INPUT ROWS.
--------------------------------
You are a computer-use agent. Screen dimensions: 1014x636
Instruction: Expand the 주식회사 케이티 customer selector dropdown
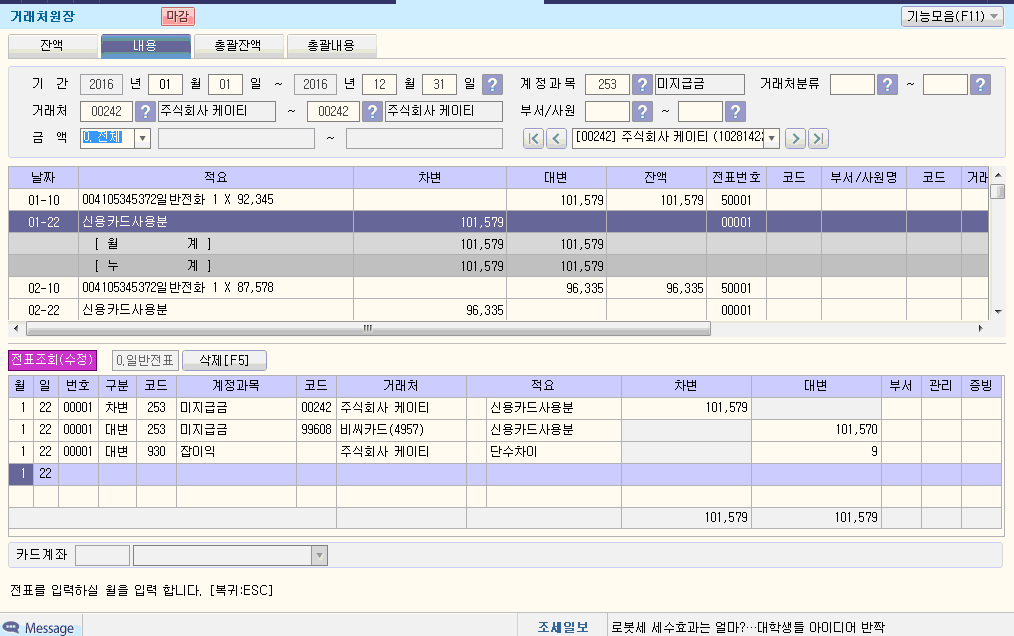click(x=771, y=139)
--------------------------------
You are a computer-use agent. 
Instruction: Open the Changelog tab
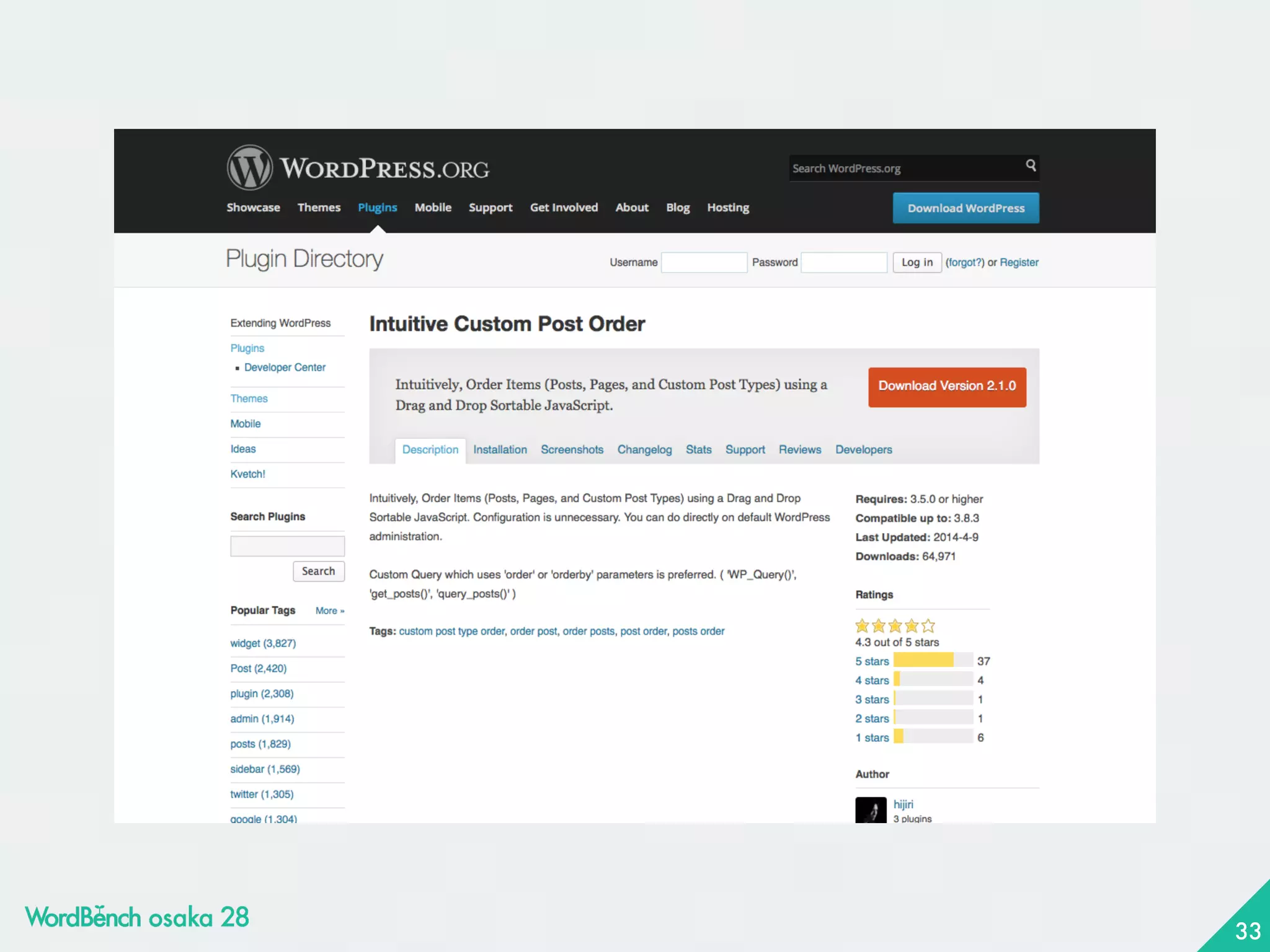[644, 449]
--------------------------------
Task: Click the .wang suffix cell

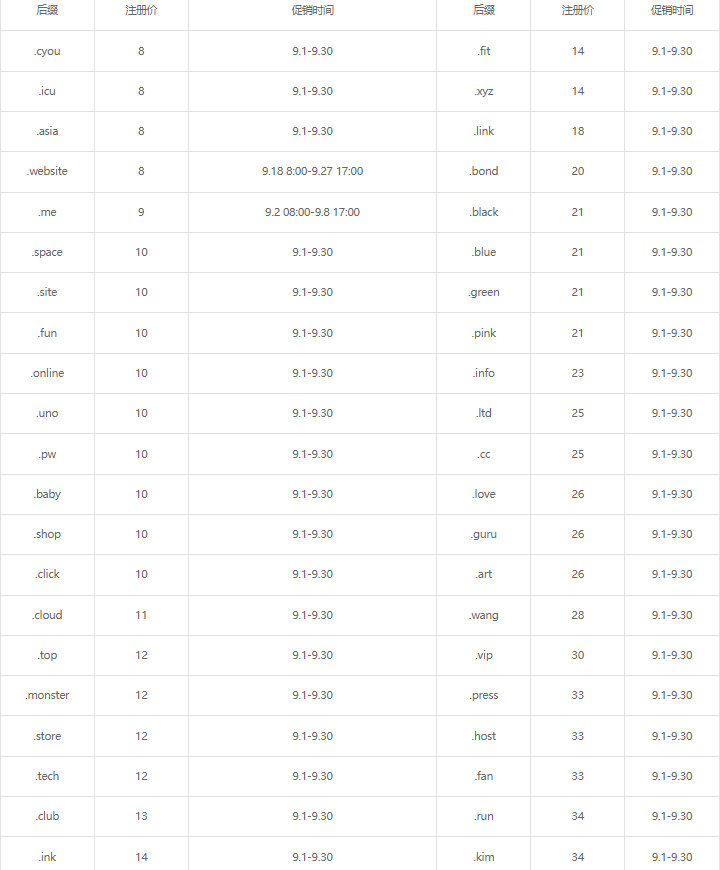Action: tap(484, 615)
--------------------------------
Please put the lines from the one with "You are a computer-use agent. Screen" through the one with "click(x=771, y=139)" into a Markdown table with columns n and Line, skipping blank lines and leaving out the pictures.

| n | Line |
|---|---|
| 1 | You are a computer-use agent. Screen dimensions: 1014x636 |
| 2 | Instruction: Expand the 주식회사 케이티 customer selector dropdown |
| 3 | click(x=771, y=139) |